Each entry in the listing below should be returned precisely as it is.
========================
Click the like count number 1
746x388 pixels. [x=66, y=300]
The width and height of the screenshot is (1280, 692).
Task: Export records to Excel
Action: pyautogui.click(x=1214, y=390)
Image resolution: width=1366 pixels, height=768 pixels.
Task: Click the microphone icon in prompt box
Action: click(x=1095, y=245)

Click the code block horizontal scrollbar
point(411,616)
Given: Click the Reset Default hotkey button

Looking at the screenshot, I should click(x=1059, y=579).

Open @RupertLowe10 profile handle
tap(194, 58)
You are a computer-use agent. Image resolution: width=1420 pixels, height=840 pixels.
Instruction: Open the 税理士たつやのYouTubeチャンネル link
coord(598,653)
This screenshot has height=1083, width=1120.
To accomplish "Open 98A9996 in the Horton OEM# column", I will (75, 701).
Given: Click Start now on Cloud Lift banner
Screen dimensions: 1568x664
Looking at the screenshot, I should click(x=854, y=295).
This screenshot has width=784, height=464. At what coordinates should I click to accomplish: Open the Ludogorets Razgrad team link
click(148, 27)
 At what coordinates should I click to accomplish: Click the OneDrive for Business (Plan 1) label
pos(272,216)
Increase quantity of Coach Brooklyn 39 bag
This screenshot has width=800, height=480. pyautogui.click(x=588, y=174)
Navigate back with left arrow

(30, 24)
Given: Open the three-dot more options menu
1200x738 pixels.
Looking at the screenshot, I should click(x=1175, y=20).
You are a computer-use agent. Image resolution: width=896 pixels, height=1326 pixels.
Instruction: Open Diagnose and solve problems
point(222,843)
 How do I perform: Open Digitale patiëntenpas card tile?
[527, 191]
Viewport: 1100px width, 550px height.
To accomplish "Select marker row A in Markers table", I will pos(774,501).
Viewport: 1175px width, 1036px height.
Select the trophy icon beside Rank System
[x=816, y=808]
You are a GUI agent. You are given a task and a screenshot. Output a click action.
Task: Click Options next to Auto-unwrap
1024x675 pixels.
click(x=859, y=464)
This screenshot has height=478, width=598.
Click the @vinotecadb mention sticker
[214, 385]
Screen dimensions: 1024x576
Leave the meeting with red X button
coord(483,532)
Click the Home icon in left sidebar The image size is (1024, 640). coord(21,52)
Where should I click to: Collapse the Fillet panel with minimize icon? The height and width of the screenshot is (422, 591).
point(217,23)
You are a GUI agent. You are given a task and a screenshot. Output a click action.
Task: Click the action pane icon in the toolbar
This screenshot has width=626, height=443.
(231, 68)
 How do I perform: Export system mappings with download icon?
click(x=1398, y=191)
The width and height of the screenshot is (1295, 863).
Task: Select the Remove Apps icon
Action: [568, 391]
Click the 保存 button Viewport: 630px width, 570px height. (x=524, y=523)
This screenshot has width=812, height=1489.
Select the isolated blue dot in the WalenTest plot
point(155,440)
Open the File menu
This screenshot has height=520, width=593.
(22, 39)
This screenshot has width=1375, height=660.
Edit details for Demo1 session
========================
Task result:
Click the like count number 1
746x388 pixels. [x=66, y=300]
The width and height of the screenshot is (1280, 692).
Task: Export records to Excel
Action: pyautogui.click(x=1214, y=390)
Image resolution: width=1366 pixels, height=768 pixels.
Task: Click the microphone icon in prompt box
Action: click(x=1095, y=245)

Click the code block horizontal scrollbar
point(411,616)
Given: Click the Reset Default hotkey button

Looking at the screenshot, I should click(x=1059, y=579).

Open @RupertLowe10 profile handle
tap(194, 58)
You are a computer-use agent. Image resolution: width=1420 pixels, height=840 pixels.
Instruction: Open the 税理士たつやのYouTubeチャンネル link
coord(598,653)
This screenshot has height=1083, width=1120.
To accomplish "Open 98A9996 in the Horton OEM# column", I will (75, 701).
Given: Click Start now on Cloud Lift banner
Screen dimensions: 1568x664
Looking at the screenshot, I should click(x=854, y=295).
This screenshot has width=784, height=464. At what coordinates should I click to accomplish: Open the Ludogorets Razgrad team link
click(148, 27)
 At what coordinates should I click to accomplish: Click the OneDrive for Business (Plan 1) label
pos(272,216)
Increase quantity of Coach Brooklyn 39 bag
This screenshot has width=800, height=480. pyautogui.click(x=588, y=174)
Navigate back with left arrow

(30, 24)
Given: Open the three-dot more options menu
1200x738 pixels.
Looking at the screenshot, I should click(x=1175, y=20).
You are a computer-use agent. Image resolution: width=896 pixels, height=1326 pixels.
Instruction: Open Diagnose and solve problems
point(222,843)
 How do I perform: Open Digitale patiëntenpas card tile?
[527, 191]
Viewport: 1100px width, 550px height.
To accomplish "Select marker row A in Markers table", I will pos(774,501).
Viewport: 1175px width, 1036px height.
Select the trophy icon beside Rank System
[x=816, y=808]
You are a GUI agent. You are given a task and a screenshot. Output a click action.
Task: Click Options next to Auto-unwrap
1024x675 pixels.
click(x=859, y=464)
This screenshot has height=478, width=598.
Click the @vinotecadb mention sticker
[214, 385]
Screen dimensions: 1024x576
Leave the meeting with red X button
coord(483,532)
Click the Home icon in left sidebar The image size is (1024, 640). coord(21,52)
Where should I click to: Collapse the Fillet panel with minimize icon? The height and width of the screenshot is (422, 591).
point(217,23)
You are a GUI agent. You are given a task and a screenshot. Output a click action.
Task: Click the action pane icon in the toolbar
This screenshot has width=626, height=443.
(231, 68)
 How do I perform: Export system mappings with download icon?
click(x=1398, y=191)
The width and height of the screenshot is (1295, 863).
Task: Select the Remove Apps icon
Action: [568, 391]
Click the 保存 button Viewport: 630px width, 570px height. (x=524, y=523)
This screenshot has width=812, height=1489.
Select the isolated blue dot in the WalenTest plot
point(155,440)
Open the File menu
This screenshot has height=520, width=593.
(22, 39)
This screenshot has width=1375, height=660.
Edit details for Demo1 session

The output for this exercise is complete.